Task description: Would you restate the entries below word for word, starting at the first line and ending with the one that has "Image resolution: width=2576, height=1449."?

Recorded data Start Marker

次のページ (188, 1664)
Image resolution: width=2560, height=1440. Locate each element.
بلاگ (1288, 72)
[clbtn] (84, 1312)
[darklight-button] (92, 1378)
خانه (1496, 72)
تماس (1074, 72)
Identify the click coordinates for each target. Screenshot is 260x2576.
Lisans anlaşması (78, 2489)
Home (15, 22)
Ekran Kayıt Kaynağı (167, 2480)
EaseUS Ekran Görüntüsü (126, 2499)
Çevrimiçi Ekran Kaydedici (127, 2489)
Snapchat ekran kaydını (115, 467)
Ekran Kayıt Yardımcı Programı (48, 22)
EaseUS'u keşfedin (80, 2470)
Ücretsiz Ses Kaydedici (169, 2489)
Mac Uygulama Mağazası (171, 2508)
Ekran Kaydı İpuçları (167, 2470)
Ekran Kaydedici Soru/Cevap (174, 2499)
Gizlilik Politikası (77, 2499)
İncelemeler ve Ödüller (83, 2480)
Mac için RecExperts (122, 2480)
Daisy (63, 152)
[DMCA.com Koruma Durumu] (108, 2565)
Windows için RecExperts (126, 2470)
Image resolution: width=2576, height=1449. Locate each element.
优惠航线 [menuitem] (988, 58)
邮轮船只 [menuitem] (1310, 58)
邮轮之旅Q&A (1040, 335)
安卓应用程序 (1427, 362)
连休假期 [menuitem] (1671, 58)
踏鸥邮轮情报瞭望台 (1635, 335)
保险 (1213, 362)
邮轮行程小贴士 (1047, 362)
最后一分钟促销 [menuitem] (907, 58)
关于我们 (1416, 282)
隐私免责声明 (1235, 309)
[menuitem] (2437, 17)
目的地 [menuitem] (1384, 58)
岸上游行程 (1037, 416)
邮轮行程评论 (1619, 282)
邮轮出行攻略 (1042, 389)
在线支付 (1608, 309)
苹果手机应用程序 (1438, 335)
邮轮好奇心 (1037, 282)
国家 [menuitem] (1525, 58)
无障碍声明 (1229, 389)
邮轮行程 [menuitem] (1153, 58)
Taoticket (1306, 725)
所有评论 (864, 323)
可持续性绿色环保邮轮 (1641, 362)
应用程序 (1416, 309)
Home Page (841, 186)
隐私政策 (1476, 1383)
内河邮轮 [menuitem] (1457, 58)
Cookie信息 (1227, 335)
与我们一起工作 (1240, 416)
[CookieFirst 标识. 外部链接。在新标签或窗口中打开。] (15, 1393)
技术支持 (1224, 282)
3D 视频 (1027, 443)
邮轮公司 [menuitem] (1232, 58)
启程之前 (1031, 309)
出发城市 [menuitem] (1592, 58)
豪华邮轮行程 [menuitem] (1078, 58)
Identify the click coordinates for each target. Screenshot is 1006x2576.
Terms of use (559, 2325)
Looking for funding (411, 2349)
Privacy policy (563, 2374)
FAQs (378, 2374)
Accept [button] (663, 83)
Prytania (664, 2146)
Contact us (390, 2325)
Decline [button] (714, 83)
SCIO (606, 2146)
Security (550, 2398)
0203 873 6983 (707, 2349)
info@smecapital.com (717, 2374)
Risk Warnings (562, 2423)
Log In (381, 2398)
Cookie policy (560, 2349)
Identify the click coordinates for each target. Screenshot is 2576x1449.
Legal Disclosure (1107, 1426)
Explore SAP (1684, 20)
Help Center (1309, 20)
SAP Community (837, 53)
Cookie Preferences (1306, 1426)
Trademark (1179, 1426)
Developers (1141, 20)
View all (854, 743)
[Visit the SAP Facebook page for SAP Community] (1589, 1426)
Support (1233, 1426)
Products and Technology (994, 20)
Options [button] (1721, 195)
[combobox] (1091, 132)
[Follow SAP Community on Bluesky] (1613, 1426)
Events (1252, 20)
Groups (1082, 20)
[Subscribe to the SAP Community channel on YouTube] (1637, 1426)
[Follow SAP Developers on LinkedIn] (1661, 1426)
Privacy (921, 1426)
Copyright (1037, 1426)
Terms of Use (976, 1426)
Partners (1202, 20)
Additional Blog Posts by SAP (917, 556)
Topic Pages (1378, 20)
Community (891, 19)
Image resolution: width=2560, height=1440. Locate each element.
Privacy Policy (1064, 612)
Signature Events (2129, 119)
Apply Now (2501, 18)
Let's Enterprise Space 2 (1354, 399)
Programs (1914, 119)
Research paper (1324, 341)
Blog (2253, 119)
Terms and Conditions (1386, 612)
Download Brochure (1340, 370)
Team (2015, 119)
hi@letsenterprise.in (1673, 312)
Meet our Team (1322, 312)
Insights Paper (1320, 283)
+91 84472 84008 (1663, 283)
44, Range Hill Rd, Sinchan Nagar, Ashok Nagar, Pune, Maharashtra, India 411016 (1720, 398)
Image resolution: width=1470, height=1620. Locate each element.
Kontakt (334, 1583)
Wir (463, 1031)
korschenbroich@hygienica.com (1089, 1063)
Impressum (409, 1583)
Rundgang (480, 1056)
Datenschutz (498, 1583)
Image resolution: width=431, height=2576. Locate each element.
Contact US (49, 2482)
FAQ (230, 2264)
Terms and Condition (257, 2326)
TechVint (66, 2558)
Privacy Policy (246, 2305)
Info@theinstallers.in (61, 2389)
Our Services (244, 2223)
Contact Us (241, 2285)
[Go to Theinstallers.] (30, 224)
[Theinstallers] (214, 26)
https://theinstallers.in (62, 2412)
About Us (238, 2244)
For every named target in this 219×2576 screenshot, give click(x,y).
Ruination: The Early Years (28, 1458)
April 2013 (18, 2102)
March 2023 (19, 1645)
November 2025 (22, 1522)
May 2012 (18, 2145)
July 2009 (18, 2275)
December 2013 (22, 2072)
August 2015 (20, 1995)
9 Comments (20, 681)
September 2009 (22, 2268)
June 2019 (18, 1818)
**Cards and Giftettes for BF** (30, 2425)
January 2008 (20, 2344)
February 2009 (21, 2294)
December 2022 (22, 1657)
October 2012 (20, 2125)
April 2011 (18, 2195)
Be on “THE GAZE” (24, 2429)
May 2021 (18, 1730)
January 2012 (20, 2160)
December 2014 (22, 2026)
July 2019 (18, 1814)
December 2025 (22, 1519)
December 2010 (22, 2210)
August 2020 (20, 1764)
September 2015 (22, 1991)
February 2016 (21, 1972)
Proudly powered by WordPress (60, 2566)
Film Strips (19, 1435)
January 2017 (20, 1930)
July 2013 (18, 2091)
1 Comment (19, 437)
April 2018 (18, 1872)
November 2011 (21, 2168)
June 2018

Recorded data End Marker

Task solution:
次のページ (188, 1664)
Image resolution: width=2560, height=1440. Locate each element.
بلاگ (1288, 72)
[clbtn] (84, 1312)
[darklight-button] (92, 1378)
خانه (1496, 72)
تماس (1074, 72)
Identify the click coordinates for each target. Screenshot is 260x2576.
Lisans anlaşması (78, 2489)
Home (15, 22)
Ekran Kayıt Kaynağı (167, 2480)
EaseUS Ekran Görüntüsü (126, 2499)
Çevrimiçi Ekran Kaydedici (127, 2489)
Snapchat ekran kaydını (115, 467)
Ekran Kayıt Yardımcı Programı (48, 22)
EaseUS'u keşfedin (80, 2470)
Ücretsiz Ses Kaydedici (169, 2489)
Mac Uygulama Mağazası (171, 2508)
Ekran Kaydı İpuçları (167, 2470)
Ekran Kaydedici Soru/Cevap (174, 2499)
Gizlilik Politikası (77, 2499)
İncelemeler ve Ödüller (83, 2480)
Mac için RecExperts (122, 2480)
Daisy (63, 152)
[DMCA.com Koruma Durumu] (108, 2565)
Windows için RecExperts (126, 2470)
Image resolution: width=2576, height=1449. Locate each element.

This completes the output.